== Segment start ==
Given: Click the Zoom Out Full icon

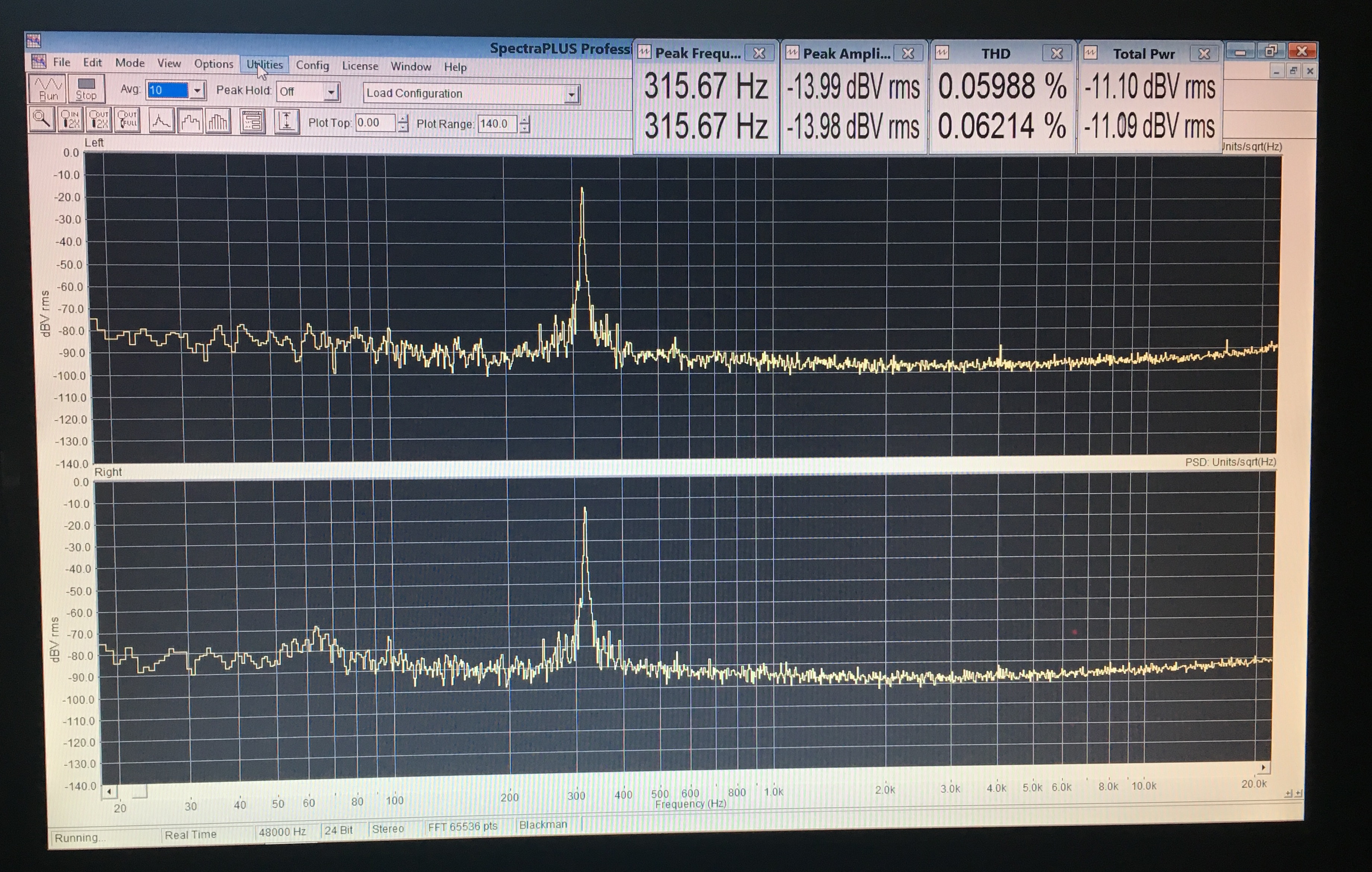Looking at the screenshot, I should [x=127, y=120].
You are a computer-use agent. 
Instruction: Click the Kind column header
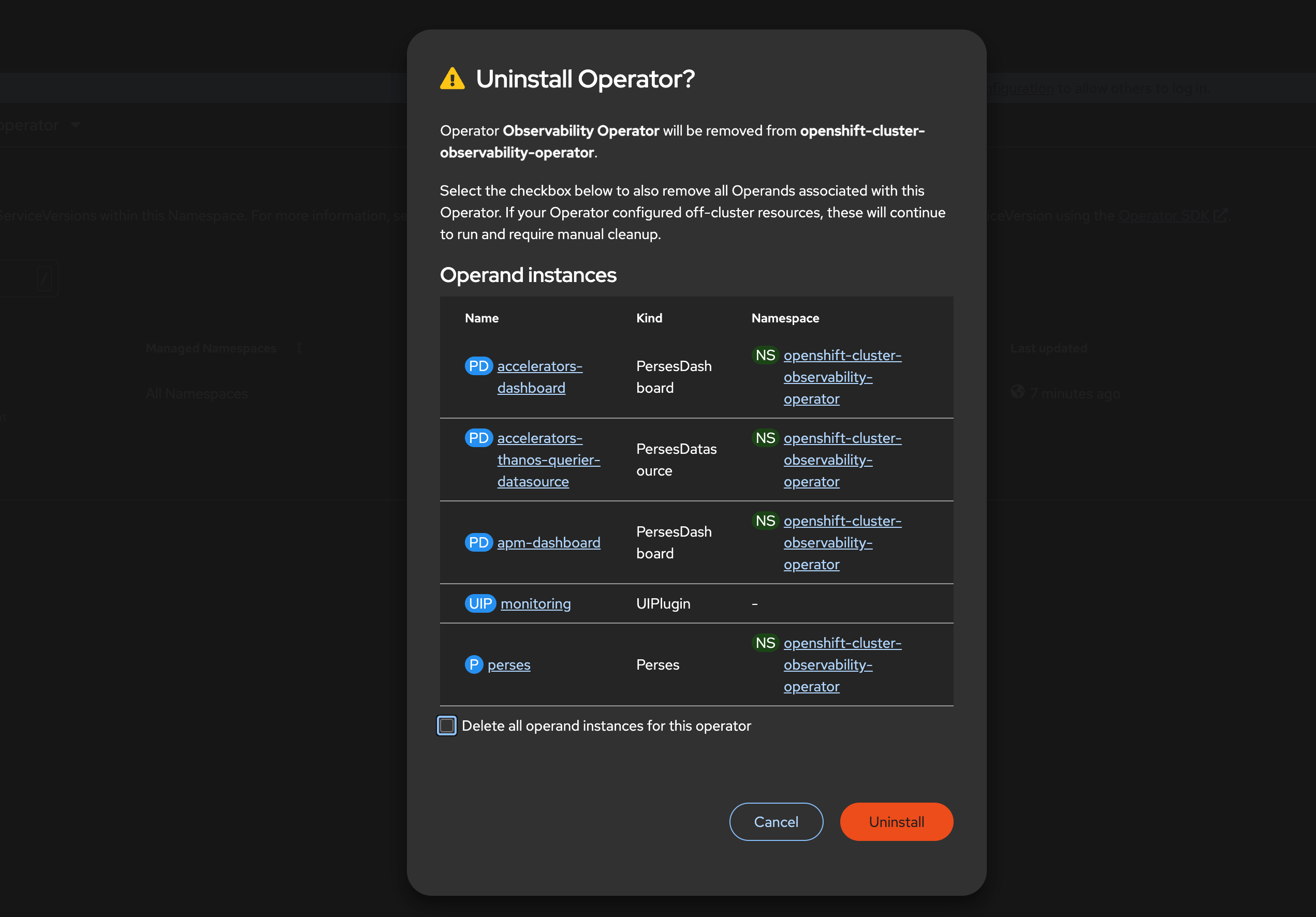pyautogui.click(x=649, y=318)
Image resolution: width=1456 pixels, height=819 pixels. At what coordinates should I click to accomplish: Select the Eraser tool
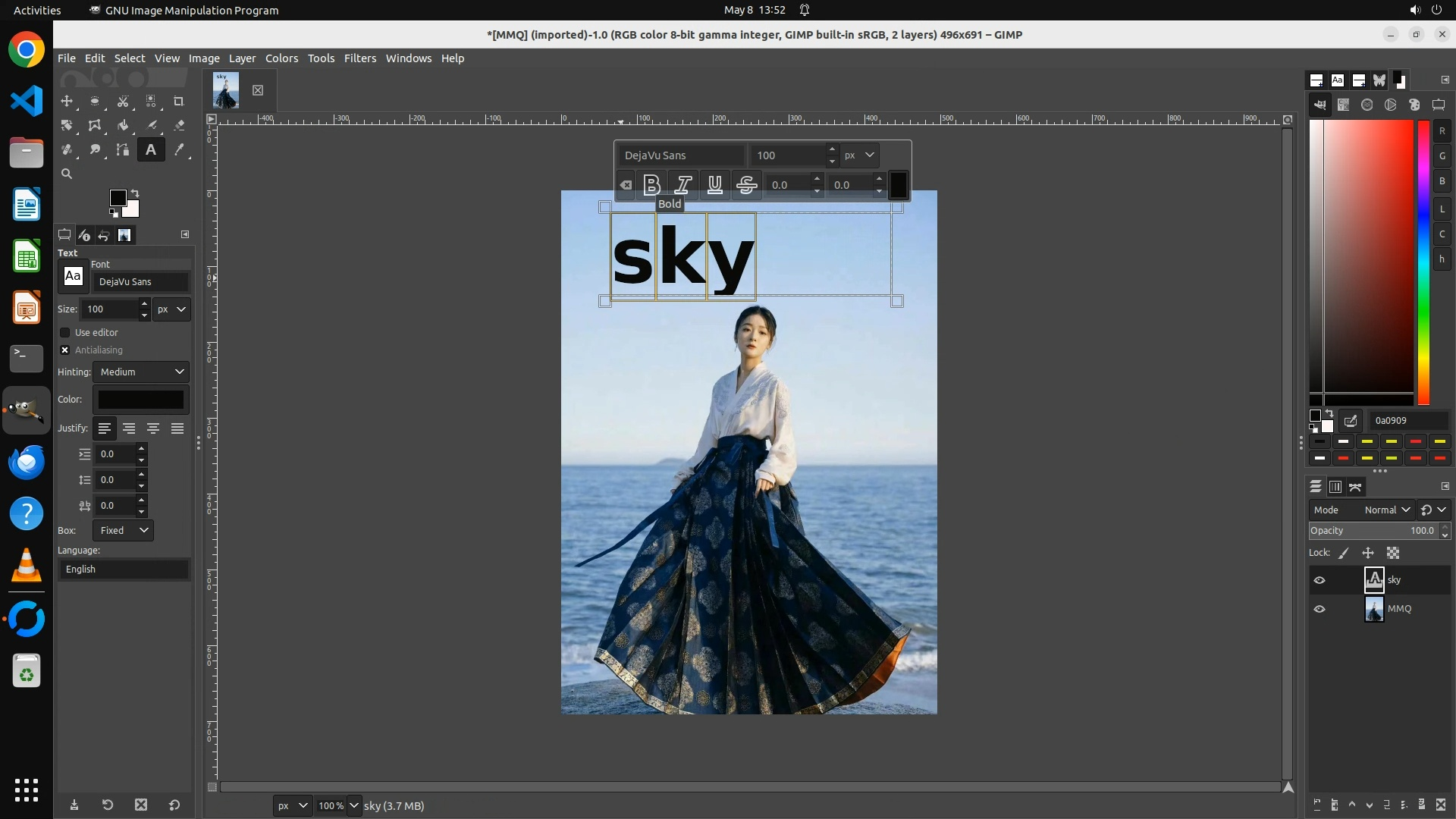coord(179,125)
== Segment end ==
[Task requirements] A faithful reproduction of every entry, with no pictures, is the expected answer.

[Result]
Given: Click the Zoom Out Full icon

Looking at the screenshot, I should [x=127, y=120].
You are a computer-use agent. 
Instruction: Click the Kind column header
pyautogui.click(x=649, y=318)
Image resolution: width=1456 pixels, height=819 pixels. At what coordinates should I click to accomplish: Select the Eraser tool
coord(179,125)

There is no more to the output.